▶ Your instructions: A bare number is required: the count of lines in the material below that hold the word "computer".

▶ Data records:

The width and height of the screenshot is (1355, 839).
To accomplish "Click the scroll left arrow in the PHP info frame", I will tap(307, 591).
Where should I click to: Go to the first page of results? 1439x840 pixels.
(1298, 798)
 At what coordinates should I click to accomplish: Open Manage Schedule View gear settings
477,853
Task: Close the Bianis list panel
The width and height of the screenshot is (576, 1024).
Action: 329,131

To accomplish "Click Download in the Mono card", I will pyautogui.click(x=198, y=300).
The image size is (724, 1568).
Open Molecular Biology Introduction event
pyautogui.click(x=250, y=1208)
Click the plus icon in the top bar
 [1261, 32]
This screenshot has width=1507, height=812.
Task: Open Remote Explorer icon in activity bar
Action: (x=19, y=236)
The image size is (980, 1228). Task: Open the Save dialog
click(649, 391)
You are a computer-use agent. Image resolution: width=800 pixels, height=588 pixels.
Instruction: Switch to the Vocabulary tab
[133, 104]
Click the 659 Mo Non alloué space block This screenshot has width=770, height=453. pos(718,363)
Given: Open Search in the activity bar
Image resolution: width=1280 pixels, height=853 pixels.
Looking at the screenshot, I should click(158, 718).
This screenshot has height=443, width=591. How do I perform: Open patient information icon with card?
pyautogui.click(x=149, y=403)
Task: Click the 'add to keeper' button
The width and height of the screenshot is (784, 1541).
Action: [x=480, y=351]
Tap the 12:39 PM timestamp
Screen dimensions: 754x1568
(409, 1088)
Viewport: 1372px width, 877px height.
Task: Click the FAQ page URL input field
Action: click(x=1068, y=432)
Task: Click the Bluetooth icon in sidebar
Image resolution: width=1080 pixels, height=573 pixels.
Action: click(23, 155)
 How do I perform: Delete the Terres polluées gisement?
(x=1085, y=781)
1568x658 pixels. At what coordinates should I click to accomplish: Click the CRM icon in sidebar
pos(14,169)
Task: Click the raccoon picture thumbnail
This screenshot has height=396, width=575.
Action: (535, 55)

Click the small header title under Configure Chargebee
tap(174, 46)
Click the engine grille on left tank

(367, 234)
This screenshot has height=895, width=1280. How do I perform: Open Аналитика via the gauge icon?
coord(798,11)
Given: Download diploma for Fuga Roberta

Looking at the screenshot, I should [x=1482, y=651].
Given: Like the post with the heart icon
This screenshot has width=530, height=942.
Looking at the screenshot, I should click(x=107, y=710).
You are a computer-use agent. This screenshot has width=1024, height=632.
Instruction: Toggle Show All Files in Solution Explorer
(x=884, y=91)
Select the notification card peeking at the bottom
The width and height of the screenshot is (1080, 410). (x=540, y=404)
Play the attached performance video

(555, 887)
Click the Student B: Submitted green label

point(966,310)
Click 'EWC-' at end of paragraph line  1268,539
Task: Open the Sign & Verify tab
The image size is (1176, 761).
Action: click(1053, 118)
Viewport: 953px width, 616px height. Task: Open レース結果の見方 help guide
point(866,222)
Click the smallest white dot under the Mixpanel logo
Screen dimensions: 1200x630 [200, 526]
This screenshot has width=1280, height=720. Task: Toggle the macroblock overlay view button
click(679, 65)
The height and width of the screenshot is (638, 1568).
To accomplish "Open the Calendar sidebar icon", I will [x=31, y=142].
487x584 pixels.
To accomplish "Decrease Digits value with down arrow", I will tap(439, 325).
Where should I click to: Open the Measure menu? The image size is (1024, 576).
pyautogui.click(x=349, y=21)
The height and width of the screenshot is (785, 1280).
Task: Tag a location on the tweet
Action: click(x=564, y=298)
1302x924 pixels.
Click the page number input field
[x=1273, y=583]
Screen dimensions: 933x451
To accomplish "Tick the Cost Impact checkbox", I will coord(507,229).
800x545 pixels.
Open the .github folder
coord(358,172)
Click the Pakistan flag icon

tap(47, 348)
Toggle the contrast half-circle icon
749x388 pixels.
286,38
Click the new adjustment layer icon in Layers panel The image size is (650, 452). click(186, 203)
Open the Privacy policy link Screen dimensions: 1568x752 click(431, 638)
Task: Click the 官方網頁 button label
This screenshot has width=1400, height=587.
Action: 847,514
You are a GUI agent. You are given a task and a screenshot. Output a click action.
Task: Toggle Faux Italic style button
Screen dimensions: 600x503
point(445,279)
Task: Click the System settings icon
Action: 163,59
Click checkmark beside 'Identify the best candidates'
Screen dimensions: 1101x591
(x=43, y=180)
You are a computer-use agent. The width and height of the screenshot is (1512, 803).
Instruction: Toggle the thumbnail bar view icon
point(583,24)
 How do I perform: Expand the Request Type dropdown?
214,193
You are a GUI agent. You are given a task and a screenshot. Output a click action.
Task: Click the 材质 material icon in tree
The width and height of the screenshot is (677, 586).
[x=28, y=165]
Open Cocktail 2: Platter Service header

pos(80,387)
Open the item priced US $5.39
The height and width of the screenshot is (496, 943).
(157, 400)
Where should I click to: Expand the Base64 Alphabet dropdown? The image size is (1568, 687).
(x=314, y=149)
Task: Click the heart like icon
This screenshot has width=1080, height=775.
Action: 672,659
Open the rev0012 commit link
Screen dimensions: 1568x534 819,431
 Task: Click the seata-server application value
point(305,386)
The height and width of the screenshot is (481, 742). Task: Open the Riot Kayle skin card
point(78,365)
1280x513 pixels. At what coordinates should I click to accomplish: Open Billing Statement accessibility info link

▶ Expected answer: 3